There is a lot of news-related negative media out there that does a fine job of analyzing the political and economic sides of China, but there are few media that show the "quotidien" in China. Unfortunately, that makes it easy to forget that their experiences are much like our own. It is important to be reminded of the ordinary existence of everyday people, so as not to project onto them the fears that other media can impose upon us.
The following clip is from Hunan First Normal College in Changsha,
Hunan Province. During freshman week they have "military training",
which really only consists of a lot of marching and singing, as with
most Chinese social occasions...lots of singing. During breaks or
heat, the students sit for a while. In order to entertain the students,
the officers often sing for them. In the clip below you hear a soldier
singing for a mostly female group, in his best falsetto. You can hear
cars honk in the background, construction trucks move around them (the
school was still being built!), other students still march and count
down their steps, and the wind muffles the mic a bit. Essentially the
students yell out requests, and the soldier is more than pleased to
oblige the giggling schoolgirls.
Click here to listen: Singingsoldier.mp3 (please note quality is low and it starts quietly)

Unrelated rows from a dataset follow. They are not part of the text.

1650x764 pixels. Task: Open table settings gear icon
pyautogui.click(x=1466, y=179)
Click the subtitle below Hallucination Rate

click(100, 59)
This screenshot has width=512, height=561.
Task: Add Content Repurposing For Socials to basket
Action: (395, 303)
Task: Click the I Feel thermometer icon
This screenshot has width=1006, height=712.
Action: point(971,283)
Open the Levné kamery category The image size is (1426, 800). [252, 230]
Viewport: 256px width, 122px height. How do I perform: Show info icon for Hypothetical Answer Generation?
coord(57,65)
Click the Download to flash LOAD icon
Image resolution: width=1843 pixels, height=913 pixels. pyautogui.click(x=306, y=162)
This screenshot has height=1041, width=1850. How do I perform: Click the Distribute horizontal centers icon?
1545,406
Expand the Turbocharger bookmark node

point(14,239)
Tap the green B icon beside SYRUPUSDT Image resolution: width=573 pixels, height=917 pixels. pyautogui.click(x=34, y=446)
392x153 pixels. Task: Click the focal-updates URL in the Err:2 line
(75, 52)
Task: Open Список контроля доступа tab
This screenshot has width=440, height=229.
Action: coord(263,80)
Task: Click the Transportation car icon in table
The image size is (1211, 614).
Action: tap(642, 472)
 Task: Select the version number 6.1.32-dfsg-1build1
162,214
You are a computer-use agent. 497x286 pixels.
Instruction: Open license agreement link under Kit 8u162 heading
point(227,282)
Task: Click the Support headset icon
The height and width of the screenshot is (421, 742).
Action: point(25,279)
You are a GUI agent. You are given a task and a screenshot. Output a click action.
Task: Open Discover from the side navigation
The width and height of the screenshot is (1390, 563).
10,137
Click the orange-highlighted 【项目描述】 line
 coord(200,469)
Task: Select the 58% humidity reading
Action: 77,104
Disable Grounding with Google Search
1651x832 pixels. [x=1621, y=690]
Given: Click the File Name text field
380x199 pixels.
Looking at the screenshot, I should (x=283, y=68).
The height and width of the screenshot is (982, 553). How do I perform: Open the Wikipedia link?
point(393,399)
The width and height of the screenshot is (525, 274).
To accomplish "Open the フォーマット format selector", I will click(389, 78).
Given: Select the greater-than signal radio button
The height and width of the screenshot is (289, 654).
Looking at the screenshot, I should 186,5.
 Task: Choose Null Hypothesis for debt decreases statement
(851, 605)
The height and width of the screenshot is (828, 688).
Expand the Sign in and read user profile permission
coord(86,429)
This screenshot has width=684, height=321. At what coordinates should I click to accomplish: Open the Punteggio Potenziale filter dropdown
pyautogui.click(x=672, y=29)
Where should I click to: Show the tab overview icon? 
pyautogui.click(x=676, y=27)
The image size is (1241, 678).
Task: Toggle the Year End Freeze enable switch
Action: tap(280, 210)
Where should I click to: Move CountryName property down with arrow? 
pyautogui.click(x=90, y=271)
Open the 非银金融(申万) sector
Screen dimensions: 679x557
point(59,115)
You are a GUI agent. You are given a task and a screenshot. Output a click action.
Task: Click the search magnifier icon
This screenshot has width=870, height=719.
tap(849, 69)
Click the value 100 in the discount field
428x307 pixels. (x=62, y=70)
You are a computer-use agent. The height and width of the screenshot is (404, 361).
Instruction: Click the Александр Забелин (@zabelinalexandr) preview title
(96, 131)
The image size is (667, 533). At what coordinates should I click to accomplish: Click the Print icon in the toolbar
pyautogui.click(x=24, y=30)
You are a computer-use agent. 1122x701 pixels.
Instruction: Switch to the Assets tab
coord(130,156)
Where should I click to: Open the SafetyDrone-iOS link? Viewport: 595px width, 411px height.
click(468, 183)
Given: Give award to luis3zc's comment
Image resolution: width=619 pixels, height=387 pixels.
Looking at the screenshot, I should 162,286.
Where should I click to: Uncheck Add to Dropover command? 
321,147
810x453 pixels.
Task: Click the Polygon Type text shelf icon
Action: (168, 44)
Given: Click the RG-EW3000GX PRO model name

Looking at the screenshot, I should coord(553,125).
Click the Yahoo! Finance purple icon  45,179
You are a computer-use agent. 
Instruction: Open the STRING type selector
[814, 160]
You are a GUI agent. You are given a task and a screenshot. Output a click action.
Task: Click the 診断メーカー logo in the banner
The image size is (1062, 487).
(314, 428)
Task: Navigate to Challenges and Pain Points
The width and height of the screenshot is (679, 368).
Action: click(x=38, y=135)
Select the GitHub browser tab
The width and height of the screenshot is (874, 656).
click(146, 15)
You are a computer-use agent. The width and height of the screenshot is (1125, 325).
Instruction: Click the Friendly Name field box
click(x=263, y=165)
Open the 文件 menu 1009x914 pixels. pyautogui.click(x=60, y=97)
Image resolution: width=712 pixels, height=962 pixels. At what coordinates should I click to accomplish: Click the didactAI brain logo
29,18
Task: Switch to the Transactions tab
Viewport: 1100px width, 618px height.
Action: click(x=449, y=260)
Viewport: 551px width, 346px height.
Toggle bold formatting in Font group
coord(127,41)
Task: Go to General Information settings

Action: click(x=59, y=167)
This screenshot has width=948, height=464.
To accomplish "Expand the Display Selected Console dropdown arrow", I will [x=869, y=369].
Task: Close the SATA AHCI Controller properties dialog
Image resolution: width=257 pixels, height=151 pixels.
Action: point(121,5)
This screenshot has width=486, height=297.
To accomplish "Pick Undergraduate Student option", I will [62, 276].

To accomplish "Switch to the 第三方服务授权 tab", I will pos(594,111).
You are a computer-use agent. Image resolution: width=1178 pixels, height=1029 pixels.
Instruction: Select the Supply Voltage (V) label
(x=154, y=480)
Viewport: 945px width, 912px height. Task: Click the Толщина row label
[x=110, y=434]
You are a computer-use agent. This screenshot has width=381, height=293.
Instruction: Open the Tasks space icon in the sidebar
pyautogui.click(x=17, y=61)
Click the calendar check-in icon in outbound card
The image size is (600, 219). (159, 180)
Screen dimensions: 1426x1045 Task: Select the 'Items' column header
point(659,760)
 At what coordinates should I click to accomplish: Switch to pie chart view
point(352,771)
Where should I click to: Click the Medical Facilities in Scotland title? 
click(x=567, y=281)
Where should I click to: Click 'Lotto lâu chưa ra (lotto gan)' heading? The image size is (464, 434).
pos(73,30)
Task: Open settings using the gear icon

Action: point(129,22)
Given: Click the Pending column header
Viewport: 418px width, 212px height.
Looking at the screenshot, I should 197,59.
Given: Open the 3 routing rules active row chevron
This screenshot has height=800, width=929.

In deep contrast with the images I have seen countless times on TV of the 1989 Tiananmen soldiers, when a country is not in crisis people, soldiers included, can let down their guard and be people.
The recording of that fall day served to counter some of the deep-seeded and troubling notions I had always had of China, post-1989. Though the realities of struggle still exist in China as anywhere, their reality consists more of the above example, than of what we know from our media's coverage of political strife in China.